Propagation in media as a probe for topological properties

TL;DR

This thesis develops experimental methods using cold atoms in optical lattices to study and identify topological phases, focusing on constructing bound states and measuring topological invariants directly from atomic dynamics.

Contribution

It introduces novel techniques for probing topological properties in quantum systems, including methods to identify protected states and measure invariants in low-dimensional systems.

Findings

Identification of topologically protected bound states in 1D chiral systems

Direct measurement of topological invariants in 2D Hofstadter strips

Advancement in experimental approaches for topological phase classification

Abstract

The central goal of this thesis is to develop methods to experimentally study topological phases.
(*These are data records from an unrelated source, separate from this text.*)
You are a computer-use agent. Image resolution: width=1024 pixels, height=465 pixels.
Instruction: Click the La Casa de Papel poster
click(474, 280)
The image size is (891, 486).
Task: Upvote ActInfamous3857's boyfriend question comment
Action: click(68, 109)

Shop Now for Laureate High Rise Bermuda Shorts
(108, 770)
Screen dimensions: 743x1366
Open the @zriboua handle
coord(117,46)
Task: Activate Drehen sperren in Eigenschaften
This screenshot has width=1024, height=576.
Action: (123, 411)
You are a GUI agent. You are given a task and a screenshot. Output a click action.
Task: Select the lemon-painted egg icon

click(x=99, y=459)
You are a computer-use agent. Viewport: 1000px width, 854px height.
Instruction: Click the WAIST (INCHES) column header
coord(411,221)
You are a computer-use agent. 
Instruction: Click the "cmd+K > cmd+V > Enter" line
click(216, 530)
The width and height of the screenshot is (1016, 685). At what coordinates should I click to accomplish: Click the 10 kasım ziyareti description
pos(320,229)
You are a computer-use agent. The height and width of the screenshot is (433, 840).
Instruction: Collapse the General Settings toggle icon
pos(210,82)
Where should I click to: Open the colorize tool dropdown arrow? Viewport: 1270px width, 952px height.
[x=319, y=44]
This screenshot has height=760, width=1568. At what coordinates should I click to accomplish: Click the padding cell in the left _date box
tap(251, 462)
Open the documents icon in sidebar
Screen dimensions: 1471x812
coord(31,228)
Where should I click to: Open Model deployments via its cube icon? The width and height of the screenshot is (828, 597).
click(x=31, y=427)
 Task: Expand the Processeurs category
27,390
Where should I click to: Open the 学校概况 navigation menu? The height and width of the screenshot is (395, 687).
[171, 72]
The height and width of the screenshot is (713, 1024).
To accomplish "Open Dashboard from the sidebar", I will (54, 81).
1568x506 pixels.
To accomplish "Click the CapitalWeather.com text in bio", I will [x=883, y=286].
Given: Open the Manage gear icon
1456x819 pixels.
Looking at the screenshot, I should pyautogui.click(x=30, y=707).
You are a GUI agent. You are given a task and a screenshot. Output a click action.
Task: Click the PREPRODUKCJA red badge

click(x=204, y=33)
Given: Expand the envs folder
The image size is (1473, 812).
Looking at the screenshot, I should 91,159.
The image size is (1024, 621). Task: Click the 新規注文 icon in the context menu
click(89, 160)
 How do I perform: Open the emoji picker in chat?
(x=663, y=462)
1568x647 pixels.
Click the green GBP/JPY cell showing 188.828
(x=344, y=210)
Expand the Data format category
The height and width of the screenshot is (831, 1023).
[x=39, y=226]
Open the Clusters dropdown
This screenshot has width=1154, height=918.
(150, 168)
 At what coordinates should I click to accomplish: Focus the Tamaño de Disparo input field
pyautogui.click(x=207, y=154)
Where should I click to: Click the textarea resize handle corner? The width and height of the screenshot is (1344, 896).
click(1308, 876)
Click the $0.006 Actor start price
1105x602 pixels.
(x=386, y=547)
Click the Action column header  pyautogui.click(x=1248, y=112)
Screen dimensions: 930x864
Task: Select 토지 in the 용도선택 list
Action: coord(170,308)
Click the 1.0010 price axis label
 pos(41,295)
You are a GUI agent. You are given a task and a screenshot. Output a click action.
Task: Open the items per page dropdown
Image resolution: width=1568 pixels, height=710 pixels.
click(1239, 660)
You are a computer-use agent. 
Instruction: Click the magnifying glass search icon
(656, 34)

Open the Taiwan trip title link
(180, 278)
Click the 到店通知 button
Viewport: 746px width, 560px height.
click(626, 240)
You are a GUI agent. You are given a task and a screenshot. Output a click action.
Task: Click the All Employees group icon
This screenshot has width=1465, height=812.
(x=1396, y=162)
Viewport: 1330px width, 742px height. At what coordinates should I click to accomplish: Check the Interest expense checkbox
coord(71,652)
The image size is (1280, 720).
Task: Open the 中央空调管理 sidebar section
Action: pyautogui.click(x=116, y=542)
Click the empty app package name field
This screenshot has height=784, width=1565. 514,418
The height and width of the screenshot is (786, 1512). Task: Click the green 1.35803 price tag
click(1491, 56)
We do so by applying the powerful toolbox of quantum simulation techniques with cold atoms in optical lattices. To this day, a complete classification of topological phases remains elusive. In this context, experimental studies are key, both for studying the interplay between topology and complex effects and for identifying new forms of topological order. It is therefore crucial to find complementary means to measure topological properties in order to reach a fundamental understanding of topological phases. In one dimensional chiral systems, we suggest a new way to construct and identify topologically protected bound states, which are the smoking gun of these materials. In two dimensional Hofstadter strips (i.e: systems which are very short along one dimension), we suggest a new way to measure the topological invariant directly from the atomic dynamics.